Along with the FBI, the ACLU named the Department of Justice and the Drug Enforcement Administration in its lawsuit. The ACLU tried obtaining documents on government use of facial recognition through a Freedom of Information Act filed in January. The FBI and DEA "acknowledge receipt of the request", but didn't provide "any responsive documents."
“There can be no accountability if there is no transparency,” said Kade Crockford, director of the Technology for Liberty Program at the ACLU of Massachusetts, said. “The public has a right to know when, where, and how law enforcement agencies are using face recognition technology, and what safeguards, if any, are in place to protect our rights. This dystopian surveillance technology threatens to fundamentally alter our free society into one where we’re treated as suspects to be tracked and monitored by the government 24/7.”
In a post about the lawsuit, the ACLU specifically pointed towards the FBI's history of targeting communities of color and attempting to stifle political dissent. Since at least 2010, the FBI has monitored groups like Palestinian solidarity activists and Abolish ICE protesters.
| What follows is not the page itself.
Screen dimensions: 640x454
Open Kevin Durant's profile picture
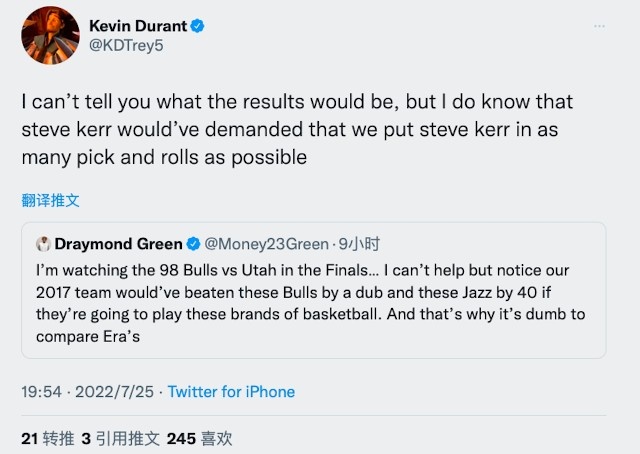47,36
There are already public records of law enforcement in the United States using facial recognition to target protesters. In 2016, Baltimore police used it to identify protesters after the murder of Freddie Gray. Since local law enforcement has used facial recognition to track protesters, it's not unfair to be concerned that the FBI and other government agencies may do the same.
The ACLU's lawsuit comes on the heels of multiple cities banning government use of facial recognition technology. The nation's first ban came out of San Francisco in May 2019. There, civil right advocates also pointed towards the technology's potential to promote widespread surveillance and continuous government monitoring.
There are a multitude of issues with facial recognition. For example, it can't classify transgender or non-binary people and struggles with anyone who isn't a white man, especially Black people. This failure has led to reports of companies like Google utilizing questionable methods targeting 'dark-skinned' people for facial data collection.
Often, people propose that adding more diversity to the datasets training facial recognition will fix the issue. However, the ACLU's lawsuits and bans across the country point at the deeper societal problems that won't be improved with more "accurate" facial recognition.
Government surveillance and its history won't disappear by hustling Black and brown people into datasets. Facial recognition is a technology putting already oppressed communities at further risk and, given this, many advocates argue it's a technology that shouldn't exist.